International Journal of Cancer, 2004
Pancreatic cancer is a highly aggressive type of malignancy and the prognosis for disease presenting typically at a late stage is extremely poor. A comprehensive understanding of its molecular genetics is required in order to develop new approaches to clinical management. To date, serial analysis of gene expression and more recently oligo/cDNA microarray technologies have been employed in order to identify genes involved in pancreatic neoplasia that can be developed as diagnostic markers and drug targets for this dismal disease. This study describes the expression profile obtained from 20 pancreatic cell lines using cDNA microarrays containing 9,932 human gene elements. Numerous genes were identified as being differentially expressed, some of which have been previously implicated in pancreatic adenocarcinoma (S100P, S100A4, prostate stem cell antigen, lipocalin 2, claudins 3 and 4, trefoil factors 1 and 2) as well as several novel genes.

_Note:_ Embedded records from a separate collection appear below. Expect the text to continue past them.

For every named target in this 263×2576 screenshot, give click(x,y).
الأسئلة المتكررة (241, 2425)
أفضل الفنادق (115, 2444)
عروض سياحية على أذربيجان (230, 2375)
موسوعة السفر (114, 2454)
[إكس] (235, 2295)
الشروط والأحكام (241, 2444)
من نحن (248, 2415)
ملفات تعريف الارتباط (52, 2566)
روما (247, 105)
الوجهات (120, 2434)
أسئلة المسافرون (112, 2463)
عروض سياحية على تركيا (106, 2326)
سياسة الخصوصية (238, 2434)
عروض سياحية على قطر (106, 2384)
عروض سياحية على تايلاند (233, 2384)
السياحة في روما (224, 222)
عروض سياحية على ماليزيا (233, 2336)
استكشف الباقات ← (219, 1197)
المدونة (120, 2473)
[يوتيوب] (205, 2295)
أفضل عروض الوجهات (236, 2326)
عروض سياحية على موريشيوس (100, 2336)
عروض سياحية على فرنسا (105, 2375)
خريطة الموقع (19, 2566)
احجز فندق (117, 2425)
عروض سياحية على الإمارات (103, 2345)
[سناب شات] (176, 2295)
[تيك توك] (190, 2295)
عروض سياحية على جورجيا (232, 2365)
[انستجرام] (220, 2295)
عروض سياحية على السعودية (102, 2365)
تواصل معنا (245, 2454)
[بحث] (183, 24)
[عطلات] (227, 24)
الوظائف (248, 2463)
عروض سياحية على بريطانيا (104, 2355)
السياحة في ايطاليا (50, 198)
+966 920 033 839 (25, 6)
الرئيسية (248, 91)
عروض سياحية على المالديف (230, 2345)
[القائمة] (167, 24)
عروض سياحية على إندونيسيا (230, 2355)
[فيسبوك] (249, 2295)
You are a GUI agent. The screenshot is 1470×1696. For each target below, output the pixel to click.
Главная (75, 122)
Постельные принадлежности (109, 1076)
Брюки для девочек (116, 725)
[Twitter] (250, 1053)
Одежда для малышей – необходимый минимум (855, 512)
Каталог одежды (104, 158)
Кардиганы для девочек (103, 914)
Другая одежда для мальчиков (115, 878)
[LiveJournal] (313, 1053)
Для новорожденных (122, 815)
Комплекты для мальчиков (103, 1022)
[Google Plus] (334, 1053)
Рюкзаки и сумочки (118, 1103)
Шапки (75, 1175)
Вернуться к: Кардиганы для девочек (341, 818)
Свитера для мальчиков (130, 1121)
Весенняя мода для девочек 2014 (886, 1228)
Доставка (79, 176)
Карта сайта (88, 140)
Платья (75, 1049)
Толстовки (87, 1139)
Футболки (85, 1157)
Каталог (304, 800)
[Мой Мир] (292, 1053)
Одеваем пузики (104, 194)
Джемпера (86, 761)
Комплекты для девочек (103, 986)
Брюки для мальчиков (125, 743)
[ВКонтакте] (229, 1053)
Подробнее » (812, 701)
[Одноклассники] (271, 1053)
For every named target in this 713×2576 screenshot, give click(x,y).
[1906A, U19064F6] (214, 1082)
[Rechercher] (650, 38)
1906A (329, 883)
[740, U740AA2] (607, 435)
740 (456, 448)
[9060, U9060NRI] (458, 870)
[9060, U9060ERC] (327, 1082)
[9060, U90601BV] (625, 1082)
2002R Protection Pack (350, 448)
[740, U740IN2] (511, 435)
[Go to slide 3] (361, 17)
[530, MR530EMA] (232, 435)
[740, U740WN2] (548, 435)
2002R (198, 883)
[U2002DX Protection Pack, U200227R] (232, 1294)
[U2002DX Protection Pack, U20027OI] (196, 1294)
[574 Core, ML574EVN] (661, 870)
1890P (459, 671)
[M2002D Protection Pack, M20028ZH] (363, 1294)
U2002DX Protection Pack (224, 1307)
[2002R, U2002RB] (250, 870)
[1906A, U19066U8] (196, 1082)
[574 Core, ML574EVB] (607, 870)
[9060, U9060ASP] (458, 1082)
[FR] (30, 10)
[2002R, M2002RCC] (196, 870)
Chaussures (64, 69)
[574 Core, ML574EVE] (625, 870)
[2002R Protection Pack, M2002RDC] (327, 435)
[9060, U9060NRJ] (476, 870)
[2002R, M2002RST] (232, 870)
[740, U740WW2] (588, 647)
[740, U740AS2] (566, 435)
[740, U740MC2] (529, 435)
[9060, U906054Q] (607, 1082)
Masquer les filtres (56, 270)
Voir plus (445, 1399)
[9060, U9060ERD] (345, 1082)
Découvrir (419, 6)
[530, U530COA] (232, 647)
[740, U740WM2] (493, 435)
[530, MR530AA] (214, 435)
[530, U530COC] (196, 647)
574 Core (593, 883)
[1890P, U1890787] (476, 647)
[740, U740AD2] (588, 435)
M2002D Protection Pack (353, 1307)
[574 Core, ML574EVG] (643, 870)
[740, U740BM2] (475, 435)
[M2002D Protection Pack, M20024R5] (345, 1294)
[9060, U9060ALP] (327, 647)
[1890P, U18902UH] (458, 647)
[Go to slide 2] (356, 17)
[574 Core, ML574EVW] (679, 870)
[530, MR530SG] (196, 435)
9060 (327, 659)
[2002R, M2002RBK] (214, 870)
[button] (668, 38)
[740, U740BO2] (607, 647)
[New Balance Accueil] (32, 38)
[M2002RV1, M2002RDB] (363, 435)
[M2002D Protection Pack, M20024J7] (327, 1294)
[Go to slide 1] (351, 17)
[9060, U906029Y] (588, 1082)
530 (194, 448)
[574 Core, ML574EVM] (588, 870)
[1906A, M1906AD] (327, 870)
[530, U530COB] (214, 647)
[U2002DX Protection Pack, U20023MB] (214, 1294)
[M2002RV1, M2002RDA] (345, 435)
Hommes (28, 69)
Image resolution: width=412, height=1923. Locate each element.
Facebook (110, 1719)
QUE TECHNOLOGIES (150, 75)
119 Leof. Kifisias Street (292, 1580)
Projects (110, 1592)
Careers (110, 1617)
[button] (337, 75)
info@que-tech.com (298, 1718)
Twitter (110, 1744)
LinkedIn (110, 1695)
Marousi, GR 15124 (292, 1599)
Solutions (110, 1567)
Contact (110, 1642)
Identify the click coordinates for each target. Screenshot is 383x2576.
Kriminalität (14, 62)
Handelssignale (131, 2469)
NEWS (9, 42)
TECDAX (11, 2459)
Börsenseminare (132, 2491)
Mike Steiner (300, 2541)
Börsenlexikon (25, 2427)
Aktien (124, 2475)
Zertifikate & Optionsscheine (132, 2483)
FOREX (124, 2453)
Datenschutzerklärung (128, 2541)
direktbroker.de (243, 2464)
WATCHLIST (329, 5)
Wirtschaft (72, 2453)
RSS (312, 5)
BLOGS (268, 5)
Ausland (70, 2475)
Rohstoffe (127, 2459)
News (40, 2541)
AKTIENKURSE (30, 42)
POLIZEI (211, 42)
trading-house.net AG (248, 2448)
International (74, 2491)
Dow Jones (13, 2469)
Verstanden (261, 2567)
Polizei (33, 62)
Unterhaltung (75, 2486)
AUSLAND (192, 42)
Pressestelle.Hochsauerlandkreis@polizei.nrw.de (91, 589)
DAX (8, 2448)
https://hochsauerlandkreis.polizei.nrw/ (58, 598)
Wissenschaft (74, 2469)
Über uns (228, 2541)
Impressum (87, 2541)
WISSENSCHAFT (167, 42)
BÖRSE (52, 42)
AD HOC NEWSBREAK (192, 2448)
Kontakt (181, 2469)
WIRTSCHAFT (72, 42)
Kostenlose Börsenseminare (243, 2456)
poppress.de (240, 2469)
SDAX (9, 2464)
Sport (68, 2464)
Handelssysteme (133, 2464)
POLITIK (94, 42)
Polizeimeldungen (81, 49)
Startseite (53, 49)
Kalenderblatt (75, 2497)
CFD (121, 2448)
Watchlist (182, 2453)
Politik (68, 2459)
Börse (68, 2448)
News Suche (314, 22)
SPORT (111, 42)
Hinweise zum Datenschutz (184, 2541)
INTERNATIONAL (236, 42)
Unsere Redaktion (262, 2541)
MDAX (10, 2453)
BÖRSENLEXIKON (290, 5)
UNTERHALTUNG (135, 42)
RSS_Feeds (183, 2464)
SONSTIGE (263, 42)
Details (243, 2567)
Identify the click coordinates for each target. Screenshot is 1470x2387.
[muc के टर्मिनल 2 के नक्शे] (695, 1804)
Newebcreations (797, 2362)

The differentially expressed genes identified are involved in a variety of cellular functions, including control of transcription, regulation of the cell cycle, proteolysis, cell adhesion and signaling. Validation of our array results was performed by exploring the SAGEmap database and by immunohistochemistry for a selection of 4 genes that have not previously been studied in pancreatic cancer: anterior gradient 2 homologue (Xenopus laevis), insulin-like growth factor binding protein 3 and 4 and Forkhead box J1. Immunostaining was performed using pancreas-specific tissue microarrays containing core biopsies from 305 clinical specimens. In addition, using statistical group comparison and hierarchical clustering, a selection of genes was identified that may be linked to the site of metastasis from which these cell lines were isolated.